The complexation of CQDs with Fe(III) through -COO-Fe bond in the CQDs-Fe(III)/H2O2 system can accelerate the Fe(III)/Fe(II) cycle and broaden the pH range for application. However, the yield and carboxyl content of CQDs prepared by conventional electrochemical exfoliation were limited, which hampered the application of CQDs and the enhancement of CQDs Fenton-like process. Hence, in this study, carboxyl-rich and high-yield CQDs were successfully prepared by electrochemical exfoliation of graphite rods in hydrogen peroxide (H2O2) solution. The results suggested that the yield and carboxyl content of the optimal CQDs (CQD@5) were 1.49 and 2.01 times those of CQDs prepared by the conventional electrochemical exfoliation method (CQD@0), respectively. Subsequently, the CQDs were applied in CQDs-Fe(III)/H2O2 systems for phenol degradation. Due to 1.73 times the carboxyl of CQD@ 5 complexing with Fe(III) than that of CQD@ 0, the kinetic constant and removal of the CQD@ 5-Fe(III)/H2O2 system for phenol degradation were 2.36 and 1.44 times those of the CQD@ 0-Fe(III)/H2O2 system at pH= 6, respectively. Under the same condition, Fe(III)/H2O2 and Fe(II)/H2O2 showed negligible degradation performance.
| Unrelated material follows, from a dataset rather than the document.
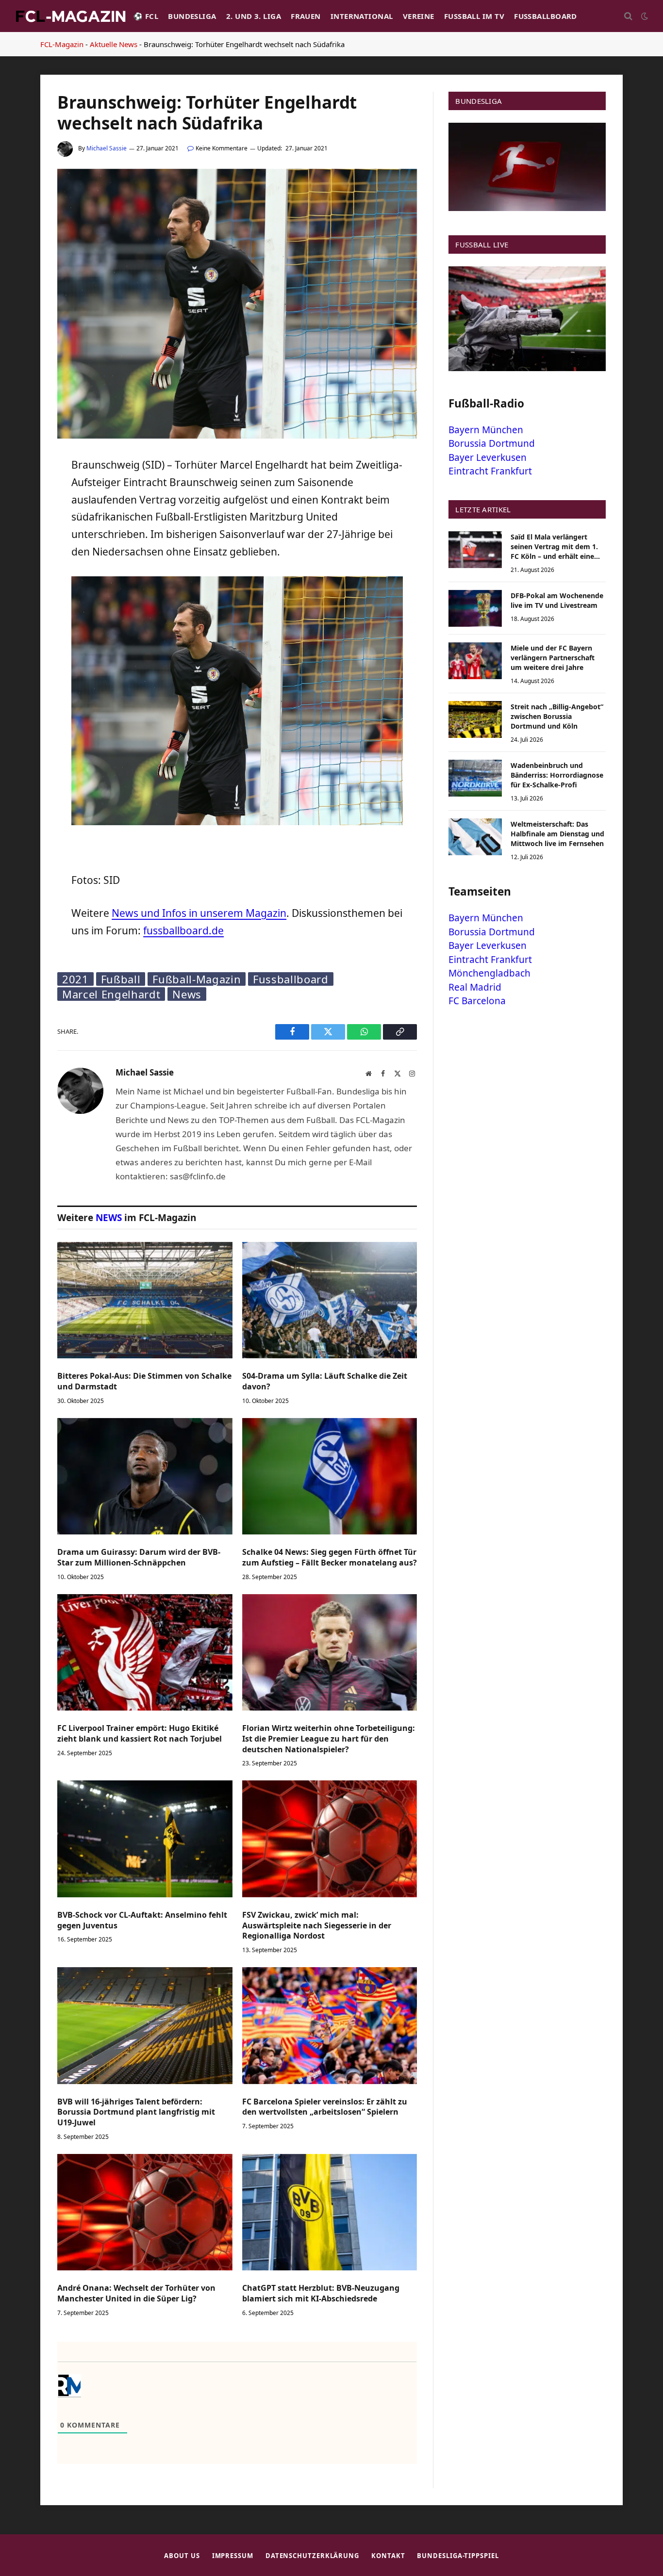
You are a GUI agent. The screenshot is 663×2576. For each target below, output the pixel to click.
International (362, 16)
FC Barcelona (477, 1001)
Furthermore, the removals of phenol in the CQD@ 5-Fe(III)/H2O2 system were 1.08–7.77 times those of the CQD@ 0-Fe(III)/H2O2 system at pH= 4–8, respectively. Finally, the effect of Fe(III), CQDs, and H2O2 dosages on the phenol degradation, reusability, and universality of CQD@ 5-Fe(III)/H2O2 were investigated individually. In summary, this work provides a new method for tuning the CQDs yield and carboxyl content, which enhances pollutant degradation in CQDs-Fe(III)/H2O2 systems at a wide pH range.